--- Dataset records Enclosed Below ---
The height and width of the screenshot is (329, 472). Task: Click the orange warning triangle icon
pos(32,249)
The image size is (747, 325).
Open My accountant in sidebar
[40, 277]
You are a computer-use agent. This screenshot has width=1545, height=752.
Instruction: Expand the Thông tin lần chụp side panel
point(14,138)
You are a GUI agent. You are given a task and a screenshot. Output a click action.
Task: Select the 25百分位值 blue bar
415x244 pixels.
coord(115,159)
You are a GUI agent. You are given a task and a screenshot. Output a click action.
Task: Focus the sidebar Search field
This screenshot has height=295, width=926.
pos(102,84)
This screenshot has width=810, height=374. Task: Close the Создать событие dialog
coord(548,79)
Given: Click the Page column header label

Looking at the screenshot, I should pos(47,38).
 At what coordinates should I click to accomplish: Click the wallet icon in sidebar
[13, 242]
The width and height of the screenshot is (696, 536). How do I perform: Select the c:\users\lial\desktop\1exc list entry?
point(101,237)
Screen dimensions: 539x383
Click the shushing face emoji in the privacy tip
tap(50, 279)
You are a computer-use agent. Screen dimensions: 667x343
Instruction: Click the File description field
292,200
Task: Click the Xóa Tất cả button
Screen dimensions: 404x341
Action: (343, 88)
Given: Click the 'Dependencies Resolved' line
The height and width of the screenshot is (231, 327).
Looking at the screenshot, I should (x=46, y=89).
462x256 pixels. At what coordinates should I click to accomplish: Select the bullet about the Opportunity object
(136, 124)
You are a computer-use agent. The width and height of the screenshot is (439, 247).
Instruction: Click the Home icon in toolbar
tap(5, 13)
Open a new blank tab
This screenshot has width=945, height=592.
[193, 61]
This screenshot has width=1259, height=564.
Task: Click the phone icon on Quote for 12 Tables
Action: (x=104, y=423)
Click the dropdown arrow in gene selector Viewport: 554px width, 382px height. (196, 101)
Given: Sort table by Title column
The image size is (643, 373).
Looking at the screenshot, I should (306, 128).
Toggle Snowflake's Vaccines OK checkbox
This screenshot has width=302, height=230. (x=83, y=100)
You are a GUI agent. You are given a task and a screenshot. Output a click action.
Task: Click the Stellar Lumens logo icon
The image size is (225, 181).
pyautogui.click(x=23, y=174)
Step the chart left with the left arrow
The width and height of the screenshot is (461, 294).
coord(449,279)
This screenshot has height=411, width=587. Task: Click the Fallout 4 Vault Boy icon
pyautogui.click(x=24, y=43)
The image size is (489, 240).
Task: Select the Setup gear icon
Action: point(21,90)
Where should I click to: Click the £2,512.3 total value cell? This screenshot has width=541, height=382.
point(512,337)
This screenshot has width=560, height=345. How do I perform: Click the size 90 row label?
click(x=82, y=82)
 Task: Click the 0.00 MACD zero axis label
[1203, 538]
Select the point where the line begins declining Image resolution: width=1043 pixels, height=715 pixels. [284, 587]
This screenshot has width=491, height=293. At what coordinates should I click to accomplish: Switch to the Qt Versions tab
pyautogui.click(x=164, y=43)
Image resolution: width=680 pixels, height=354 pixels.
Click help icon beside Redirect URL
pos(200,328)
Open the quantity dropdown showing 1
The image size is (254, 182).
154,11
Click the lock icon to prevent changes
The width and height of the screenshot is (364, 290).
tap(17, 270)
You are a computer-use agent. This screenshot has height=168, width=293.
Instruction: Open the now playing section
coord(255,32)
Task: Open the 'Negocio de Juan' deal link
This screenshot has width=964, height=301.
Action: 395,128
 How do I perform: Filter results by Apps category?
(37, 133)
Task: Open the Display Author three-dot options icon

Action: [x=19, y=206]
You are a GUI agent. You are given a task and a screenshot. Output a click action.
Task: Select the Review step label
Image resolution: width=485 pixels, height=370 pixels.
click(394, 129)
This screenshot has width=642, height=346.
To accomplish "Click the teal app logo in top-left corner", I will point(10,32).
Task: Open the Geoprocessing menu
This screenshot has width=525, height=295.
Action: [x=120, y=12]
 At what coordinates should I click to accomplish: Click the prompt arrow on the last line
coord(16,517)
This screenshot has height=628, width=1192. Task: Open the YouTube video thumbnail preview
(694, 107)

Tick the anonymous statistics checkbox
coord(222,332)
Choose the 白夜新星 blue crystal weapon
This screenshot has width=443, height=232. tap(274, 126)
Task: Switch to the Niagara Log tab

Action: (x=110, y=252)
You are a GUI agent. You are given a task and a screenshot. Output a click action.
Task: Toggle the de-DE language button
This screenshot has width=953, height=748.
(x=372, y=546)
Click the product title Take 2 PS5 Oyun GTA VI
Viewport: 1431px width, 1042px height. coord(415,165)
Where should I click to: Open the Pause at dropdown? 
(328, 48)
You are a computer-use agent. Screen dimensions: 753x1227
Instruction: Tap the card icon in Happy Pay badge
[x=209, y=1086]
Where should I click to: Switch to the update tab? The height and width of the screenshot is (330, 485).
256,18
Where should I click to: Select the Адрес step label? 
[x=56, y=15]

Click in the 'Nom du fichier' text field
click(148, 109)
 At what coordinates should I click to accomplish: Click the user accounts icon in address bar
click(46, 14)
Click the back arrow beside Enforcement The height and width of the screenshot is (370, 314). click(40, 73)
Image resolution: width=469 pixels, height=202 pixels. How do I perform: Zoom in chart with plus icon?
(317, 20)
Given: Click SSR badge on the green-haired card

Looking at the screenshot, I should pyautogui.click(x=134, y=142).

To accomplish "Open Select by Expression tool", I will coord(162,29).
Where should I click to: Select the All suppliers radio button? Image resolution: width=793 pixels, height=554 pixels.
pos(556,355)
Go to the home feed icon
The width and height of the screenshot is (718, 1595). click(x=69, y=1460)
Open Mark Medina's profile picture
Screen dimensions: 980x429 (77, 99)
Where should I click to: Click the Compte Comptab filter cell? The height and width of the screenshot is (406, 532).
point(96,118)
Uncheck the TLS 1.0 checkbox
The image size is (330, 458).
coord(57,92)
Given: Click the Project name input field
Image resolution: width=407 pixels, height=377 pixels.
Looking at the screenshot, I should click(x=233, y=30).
--- End of Enclosed Dataset records ---
### Work order
Pull out every line in the data above that has the word "will".

### Answer section
To accomplish "Click the teal app logo in top-left corner", I will point(10,32).
To accomplish "Open Select by Expression tool", I will coord(162,29).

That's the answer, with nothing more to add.